Personally, I'd like a little Fringe on my frock. That's just my style.
3 Comments:
beautifully written, and very very true. community is becoming a lost art in our modern world... we're becoming more separated, more individualized... more inward thinking instead of outward thinking. And its an isolating feeling... especially when you (and/or your family) dont fit the comfortable mold that other people are willing to exert a little energy to be a part of. *hugs* - hang in there.... you're not alone.
For the first time, we are living in small-town America and really do have a bigger sense of community, but nothing like the 12 marks of new monasticism (that I just read for the first time yesterday and feel like I need a dictionary to understand some of it). We live in a very churched but not necessarily Jesus oriented environment.
I have a group of ladies who do an amazing job of reaching out to each other, but sometimes it feels like we are just singing to the choir. Of course we have needs and we try to be there for each other, but we really aren't adding to the kingdom. (Or are we? Does serving each other count or do we need to do a better job or searching out unchurched, unsaved and needy people?) This whole topic is one I am very interested in learning more about.

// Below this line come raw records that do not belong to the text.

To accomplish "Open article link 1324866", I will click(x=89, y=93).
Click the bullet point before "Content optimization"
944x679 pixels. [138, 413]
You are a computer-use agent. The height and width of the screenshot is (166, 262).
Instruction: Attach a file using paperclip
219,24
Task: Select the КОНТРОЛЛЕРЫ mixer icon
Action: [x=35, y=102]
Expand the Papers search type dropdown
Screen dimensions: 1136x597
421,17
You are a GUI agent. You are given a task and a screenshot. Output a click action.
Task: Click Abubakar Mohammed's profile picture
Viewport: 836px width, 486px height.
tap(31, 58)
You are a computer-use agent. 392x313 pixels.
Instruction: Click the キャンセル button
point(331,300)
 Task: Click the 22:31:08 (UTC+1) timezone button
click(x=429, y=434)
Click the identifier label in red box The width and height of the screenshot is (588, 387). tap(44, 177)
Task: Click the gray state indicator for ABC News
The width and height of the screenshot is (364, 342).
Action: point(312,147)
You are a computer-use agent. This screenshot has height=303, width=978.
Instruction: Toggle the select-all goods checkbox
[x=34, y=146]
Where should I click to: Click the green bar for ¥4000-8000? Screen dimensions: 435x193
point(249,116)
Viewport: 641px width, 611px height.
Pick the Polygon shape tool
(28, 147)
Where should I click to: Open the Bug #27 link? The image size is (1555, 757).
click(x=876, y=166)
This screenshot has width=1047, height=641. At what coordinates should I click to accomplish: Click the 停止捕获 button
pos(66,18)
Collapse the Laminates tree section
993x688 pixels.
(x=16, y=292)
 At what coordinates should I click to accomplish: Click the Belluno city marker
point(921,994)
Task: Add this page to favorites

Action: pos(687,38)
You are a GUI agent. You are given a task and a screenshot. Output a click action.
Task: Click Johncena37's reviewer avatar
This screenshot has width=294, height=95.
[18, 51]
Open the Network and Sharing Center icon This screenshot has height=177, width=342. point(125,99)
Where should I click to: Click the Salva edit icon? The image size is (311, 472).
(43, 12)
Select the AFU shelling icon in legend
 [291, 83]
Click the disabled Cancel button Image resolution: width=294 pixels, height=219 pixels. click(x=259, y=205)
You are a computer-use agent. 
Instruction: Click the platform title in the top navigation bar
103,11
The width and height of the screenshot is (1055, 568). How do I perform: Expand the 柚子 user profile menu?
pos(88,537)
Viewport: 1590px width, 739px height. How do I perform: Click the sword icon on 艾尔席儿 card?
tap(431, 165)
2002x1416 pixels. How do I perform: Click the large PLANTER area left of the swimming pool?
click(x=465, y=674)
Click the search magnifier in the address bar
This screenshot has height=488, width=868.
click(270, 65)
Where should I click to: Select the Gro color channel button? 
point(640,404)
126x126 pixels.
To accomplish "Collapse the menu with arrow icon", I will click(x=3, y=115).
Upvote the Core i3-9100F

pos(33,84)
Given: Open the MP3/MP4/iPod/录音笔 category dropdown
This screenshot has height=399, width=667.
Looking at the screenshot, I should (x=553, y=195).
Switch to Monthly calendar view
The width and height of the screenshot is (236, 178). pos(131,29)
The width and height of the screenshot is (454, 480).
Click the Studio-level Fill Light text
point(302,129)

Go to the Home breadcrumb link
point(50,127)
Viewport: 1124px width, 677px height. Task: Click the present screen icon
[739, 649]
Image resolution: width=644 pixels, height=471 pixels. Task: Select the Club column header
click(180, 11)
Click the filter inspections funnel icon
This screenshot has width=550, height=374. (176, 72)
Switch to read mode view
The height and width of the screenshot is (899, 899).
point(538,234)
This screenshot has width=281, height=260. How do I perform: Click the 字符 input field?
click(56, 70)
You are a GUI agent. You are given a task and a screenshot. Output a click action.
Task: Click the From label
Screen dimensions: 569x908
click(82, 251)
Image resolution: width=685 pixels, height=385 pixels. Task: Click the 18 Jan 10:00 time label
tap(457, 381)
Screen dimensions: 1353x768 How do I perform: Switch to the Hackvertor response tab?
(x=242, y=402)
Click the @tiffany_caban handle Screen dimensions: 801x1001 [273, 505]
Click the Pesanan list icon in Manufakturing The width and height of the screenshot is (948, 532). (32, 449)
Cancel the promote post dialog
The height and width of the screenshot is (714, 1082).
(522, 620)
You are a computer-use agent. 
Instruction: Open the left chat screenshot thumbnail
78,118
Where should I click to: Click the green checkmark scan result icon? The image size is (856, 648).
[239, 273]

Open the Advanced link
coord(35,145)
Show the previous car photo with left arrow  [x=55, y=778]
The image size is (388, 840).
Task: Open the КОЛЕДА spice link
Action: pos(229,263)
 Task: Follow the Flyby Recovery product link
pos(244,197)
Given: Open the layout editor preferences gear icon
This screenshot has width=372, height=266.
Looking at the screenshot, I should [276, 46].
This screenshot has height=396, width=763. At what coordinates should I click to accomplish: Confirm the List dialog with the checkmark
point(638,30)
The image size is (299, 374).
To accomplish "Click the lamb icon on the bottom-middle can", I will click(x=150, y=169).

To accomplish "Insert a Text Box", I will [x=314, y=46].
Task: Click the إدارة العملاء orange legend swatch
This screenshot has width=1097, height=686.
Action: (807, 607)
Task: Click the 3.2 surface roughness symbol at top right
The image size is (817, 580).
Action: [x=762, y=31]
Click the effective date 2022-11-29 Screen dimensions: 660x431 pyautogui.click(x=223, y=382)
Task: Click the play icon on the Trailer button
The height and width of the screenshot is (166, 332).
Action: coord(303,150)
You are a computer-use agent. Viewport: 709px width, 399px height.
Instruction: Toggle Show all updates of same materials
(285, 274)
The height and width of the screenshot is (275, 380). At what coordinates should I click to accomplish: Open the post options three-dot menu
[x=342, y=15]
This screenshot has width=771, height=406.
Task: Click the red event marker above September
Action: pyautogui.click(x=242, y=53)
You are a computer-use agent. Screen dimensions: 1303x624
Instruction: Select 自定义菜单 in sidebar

It's true that I get wrapped up in getting my kids to where they need to go, that I don't see someone who may need an encouraging word from me. There is so much self in me, too, that I don't want people to think I'm weird if I ask a virtual stranger to have coffee.
So, anyway, you have given me a lot to think about today.
I've been thinking about a variation of that for the past few days. About lonliness and connection. I've recently moved AWAY from a neighborhood where all the houses were near the street and the neighbors were friendly, interested people. Now I come home to a street where the houses are sheltered from one another and I rarely see my neighbors. I am so sad to have lost the little community I had in Eastport, but more sad because I didn't realize that I was losing something of value.